Instructions for the task:
All lines with the word "Select" in the material below are required.

Given records:
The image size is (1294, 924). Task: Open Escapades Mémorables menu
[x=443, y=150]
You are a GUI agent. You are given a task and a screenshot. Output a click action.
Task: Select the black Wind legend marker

==

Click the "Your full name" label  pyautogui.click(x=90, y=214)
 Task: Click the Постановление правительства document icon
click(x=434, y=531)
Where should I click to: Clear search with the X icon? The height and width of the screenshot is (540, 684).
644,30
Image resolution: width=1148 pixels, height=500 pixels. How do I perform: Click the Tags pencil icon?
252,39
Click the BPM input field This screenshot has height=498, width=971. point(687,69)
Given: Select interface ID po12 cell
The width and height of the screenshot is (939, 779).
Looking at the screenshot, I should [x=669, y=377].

---

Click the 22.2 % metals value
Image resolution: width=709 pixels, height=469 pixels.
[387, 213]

Solved exercise:
Task: Select the black Wind legend marker
Given: Select interface ID po12 cell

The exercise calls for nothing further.